Sadly the Washington politicians are off chasing "inflation" and "debt/deficit" worries when they should be focusing on the primary and very serious problem with the US economy: unemployment! They should be working hard to get growth up to a level that can close the output gap between where the economy would be following historical growth rates and the rut it fell into because of the 2008 banking panic.
Here is what the Washington politicians should be focusing upon with a laser-like beam:
And so we are in trouble: right now there are no signs that the economy is crawling up back to anything like full employment on its own.But they aren't. They clearly don't understand economics and they are not relying on impartial economists for advice. They are relying on money under the table from Wall Street lobbying and from "advice" from ideologues busy selling lies as "scientific truth".

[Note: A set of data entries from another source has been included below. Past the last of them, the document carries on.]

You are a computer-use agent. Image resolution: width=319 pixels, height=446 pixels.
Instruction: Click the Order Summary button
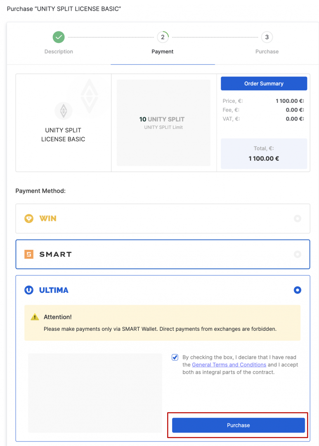coord(264,83)
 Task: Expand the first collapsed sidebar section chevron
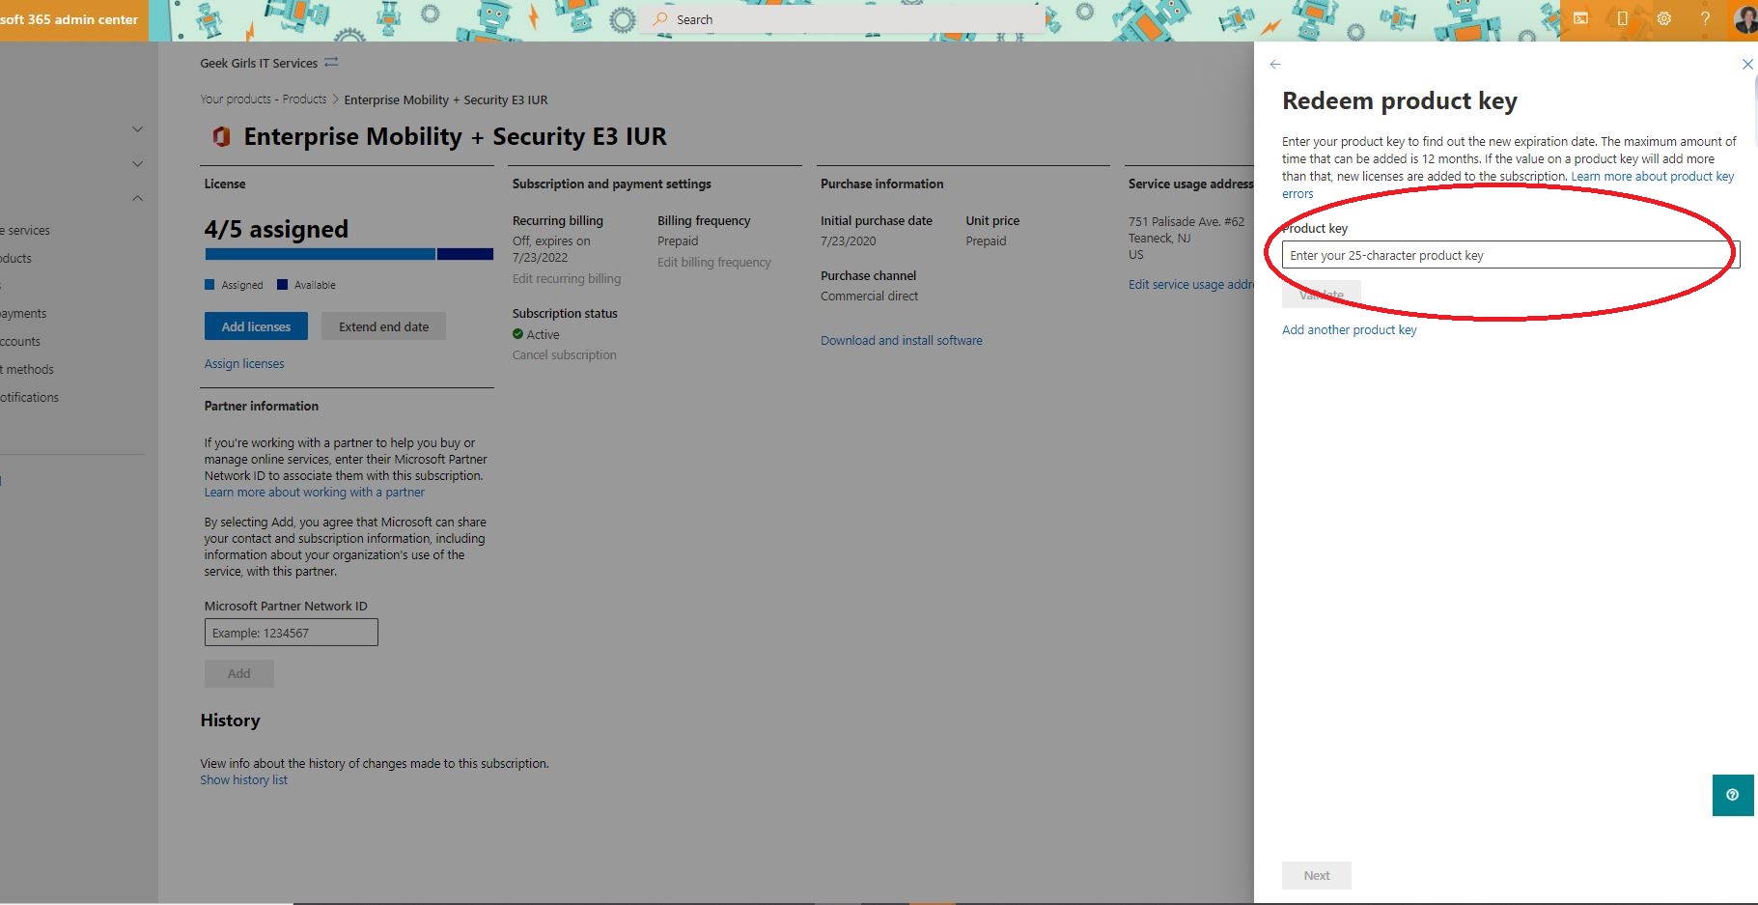pyautogui.click(x=137, y=129)
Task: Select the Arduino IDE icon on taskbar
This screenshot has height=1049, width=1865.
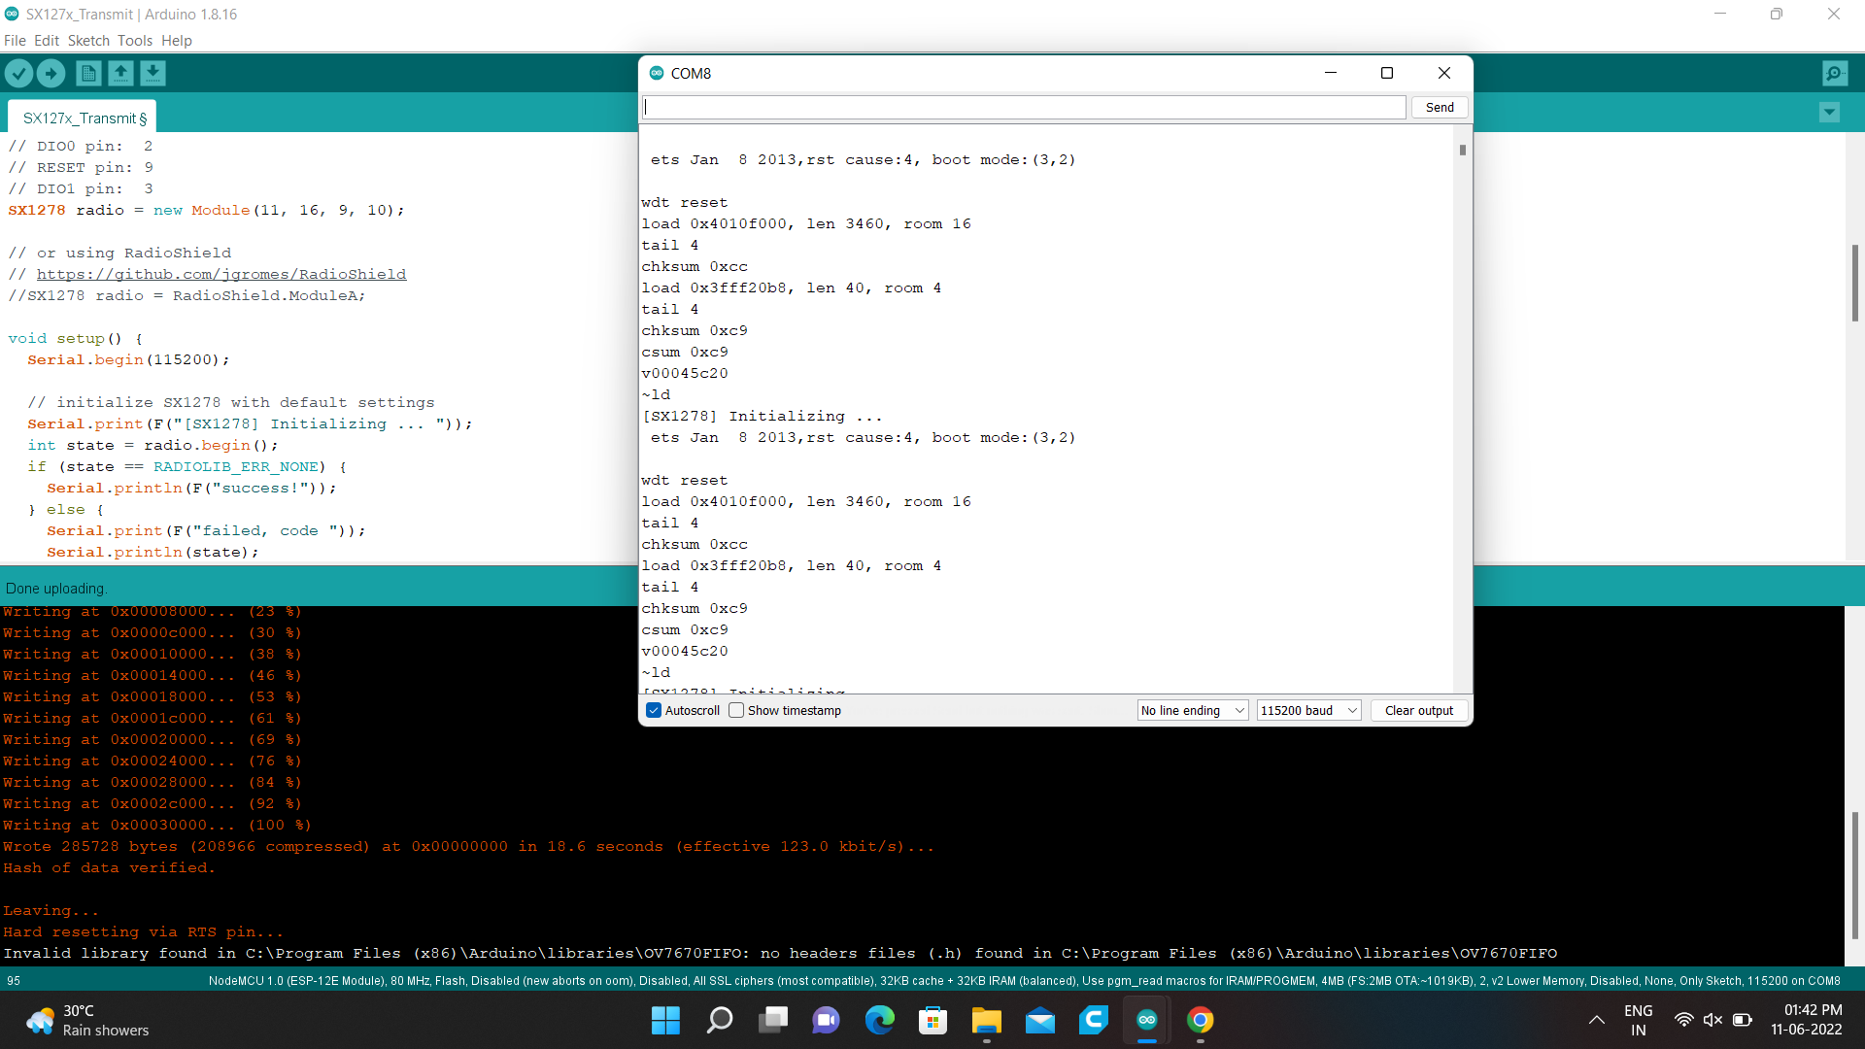Action: (x=1146, y=1020)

Back when I started in this business, back in the Spring of 1980, I had as teachers two of the smartest men I have ever known: Marty Feldstein and Olivier Blanchard. They taught that John Maynard Keynes had feared that if the economy got itself wedged into a situation of high unemployment that it would never recover by itself--that it would settle into an "underemployment equilibrium." It would need some large positive shock--either a wave of business exuberance, either rational or irrational, or activist stimulative monetary, banking, and/or fiscal policy on the part of government in order to knock unemployment down and employment back up to where it ought to be. Back in 1980 they said that we economists had learned that the market system worked better than that, and that there were substantial equilibrium-restoring forces in the world economy.
But look at the U.S. labor market over the past two years. Those forces are not there. There are no signs that the share of American adults with jobs has been growing, or is about to start growing. Ben Bernanke and Barack Obama both like to talk about how the unemployment rate is falling. But all of the decline in the unemployment rate has come from the fact that people have been dropping out of the labor force. None of it has come from any increase in the share of the adult population with jobs.
That suggests, to me, that we fact a very long slog. The economy will grow, but we won’t close the gap between actual and potential output. We will not for a long time to come get back to the 62 to 64% of the adult population having jobs that we thought was normal back in the decades of the 2000.
And that is the depressing overall macroeconomic picture.